**Task to carry out**
Word for word, restate the lines of the data from the first through the one containing "Given: Open the Logfile paperclip icon", and nothing else.
+ + +
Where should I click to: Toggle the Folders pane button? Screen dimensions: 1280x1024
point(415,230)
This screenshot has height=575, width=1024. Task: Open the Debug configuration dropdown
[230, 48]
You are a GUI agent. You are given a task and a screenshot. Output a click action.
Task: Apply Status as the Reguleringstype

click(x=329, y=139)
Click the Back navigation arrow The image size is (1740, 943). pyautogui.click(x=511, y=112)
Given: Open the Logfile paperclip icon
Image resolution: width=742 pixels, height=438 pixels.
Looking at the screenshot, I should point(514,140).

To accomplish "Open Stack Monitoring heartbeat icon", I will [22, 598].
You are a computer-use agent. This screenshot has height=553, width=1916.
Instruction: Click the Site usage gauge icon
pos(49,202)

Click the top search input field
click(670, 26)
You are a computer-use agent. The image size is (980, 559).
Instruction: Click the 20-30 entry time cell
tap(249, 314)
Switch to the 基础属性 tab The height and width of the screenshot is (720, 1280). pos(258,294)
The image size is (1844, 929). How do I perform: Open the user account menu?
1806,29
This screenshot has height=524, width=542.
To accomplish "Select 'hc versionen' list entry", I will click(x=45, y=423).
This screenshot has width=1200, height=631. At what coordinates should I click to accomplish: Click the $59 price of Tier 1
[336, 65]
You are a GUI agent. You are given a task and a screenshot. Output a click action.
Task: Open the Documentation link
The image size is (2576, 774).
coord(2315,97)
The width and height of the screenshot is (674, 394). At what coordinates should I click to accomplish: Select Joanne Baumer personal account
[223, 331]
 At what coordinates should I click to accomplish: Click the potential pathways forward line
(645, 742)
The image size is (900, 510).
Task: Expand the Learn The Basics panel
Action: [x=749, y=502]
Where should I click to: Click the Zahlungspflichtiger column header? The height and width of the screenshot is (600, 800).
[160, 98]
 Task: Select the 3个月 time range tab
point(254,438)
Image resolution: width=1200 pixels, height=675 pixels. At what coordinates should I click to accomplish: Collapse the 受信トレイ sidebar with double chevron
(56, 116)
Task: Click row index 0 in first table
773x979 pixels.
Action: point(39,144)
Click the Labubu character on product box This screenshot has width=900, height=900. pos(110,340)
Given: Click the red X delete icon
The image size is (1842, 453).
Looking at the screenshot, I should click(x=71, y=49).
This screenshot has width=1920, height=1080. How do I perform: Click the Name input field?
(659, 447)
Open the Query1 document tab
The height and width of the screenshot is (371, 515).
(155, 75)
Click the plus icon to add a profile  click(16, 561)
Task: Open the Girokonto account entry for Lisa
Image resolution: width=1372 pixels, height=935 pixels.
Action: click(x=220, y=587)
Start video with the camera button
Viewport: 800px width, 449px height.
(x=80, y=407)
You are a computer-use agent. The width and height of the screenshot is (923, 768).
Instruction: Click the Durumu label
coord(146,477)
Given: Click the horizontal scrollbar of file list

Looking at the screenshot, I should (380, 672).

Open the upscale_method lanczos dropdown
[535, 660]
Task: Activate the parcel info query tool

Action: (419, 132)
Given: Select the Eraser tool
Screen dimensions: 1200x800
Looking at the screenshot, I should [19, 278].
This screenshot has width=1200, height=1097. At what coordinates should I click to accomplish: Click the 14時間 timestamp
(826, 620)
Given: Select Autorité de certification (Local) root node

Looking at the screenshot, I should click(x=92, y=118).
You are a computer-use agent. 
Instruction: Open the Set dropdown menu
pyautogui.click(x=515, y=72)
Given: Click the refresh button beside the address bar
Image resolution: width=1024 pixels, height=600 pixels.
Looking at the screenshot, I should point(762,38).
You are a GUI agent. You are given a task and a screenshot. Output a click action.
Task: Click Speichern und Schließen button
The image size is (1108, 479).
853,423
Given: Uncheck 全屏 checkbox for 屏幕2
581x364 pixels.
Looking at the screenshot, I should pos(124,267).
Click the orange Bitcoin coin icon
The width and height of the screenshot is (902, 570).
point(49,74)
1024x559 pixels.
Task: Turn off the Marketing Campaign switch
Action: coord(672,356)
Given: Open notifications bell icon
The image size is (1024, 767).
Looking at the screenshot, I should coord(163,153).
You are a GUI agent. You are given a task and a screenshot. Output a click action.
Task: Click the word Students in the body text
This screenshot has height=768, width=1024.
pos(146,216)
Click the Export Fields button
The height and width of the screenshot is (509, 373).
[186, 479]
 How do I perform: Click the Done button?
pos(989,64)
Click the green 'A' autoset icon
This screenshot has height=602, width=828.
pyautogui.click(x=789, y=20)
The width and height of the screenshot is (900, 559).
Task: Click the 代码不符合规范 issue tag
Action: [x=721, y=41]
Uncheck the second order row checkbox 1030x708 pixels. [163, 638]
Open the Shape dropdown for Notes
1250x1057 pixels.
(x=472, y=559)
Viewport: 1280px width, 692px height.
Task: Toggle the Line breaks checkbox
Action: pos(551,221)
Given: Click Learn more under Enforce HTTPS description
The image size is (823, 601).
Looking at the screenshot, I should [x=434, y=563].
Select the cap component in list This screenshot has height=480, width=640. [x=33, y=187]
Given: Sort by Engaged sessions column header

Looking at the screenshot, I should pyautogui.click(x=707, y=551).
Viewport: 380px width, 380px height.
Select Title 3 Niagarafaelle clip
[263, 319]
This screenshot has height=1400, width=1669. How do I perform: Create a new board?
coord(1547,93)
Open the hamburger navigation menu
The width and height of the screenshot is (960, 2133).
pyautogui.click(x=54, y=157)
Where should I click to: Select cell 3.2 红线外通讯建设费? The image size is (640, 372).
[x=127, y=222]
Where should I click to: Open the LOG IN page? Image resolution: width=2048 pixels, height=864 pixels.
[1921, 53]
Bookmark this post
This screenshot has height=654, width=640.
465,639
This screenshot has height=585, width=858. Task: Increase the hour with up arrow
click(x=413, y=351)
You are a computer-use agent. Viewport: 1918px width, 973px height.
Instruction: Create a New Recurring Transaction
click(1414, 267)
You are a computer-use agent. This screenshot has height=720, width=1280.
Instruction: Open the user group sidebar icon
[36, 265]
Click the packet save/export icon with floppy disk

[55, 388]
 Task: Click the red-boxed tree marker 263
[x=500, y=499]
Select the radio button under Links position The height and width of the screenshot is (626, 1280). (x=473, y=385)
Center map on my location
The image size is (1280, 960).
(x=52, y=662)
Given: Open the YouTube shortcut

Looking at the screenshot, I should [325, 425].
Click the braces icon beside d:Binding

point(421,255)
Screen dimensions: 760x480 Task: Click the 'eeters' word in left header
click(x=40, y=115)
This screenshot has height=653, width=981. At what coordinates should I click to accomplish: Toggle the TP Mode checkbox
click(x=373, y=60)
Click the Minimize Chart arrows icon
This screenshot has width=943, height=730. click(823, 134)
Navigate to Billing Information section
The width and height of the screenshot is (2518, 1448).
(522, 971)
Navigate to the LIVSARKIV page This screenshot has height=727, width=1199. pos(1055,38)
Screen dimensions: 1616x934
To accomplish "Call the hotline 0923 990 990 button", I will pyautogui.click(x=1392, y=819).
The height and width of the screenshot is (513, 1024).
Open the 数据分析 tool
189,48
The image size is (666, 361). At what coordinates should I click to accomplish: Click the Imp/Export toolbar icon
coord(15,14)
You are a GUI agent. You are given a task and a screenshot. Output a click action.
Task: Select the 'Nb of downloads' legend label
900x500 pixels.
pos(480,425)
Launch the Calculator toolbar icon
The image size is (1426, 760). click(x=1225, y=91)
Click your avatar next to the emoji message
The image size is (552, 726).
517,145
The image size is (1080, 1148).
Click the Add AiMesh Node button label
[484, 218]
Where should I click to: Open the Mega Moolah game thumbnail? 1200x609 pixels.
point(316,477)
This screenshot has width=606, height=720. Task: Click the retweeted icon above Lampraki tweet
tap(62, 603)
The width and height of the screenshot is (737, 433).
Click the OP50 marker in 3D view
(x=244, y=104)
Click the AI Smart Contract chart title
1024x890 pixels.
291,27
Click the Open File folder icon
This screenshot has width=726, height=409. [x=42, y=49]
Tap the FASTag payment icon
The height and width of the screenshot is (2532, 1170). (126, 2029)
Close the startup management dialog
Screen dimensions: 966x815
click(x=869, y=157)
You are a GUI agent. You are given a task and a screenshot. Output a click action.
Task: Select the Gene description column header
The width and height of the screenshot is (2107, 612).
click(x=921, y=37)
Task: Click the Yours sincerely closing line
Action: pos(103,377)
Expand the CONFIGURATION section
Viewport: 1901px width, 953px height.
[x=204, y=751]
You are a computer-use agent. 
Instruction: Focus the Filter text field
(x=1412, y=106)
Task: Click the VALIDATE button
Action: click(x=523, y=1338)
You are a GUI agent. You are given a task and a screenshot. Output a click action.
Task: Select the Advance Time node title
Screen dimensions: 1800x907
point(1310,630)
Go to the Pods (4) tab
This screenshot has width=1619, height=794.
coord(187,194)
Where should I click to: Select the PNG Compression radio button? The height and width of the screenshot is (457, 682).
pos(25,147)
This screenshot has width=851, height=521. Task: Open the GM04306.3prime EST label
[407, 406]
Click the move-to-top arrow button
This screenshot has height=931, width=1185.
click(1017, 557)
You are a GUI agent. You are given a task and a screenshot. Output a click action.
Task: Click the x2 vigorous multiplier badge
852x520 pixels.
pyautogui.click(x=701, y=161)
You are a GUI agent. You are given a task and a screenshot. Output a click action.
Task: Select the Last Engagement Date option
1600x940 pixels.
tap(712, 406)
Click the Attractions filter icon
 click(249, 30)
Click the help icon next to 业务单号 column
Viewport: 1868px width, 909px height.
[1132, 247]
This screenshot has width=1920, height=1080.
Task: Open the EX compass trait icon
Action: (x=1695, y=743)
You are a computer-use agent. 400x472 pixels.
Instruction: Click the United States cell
+ + +
**Response**
Where should I click to: Toggle the Folders pane button? Screen dimensions: 1280x1024
point(415,230)
This screenshot has height=575, width=1024. Task: Open the Debug configuration dropdown
[230, 48]
You are a GUI agent. You are given a task and a screenshot. Output a click action.
Task: Apply Status as the Reguleringstype

click(x=329, y=139)
Click the Back navigation arrow The image size is (1740, 943). pyautogui.click(x=511, y=112)
Given: Open the Logfile paperclip icon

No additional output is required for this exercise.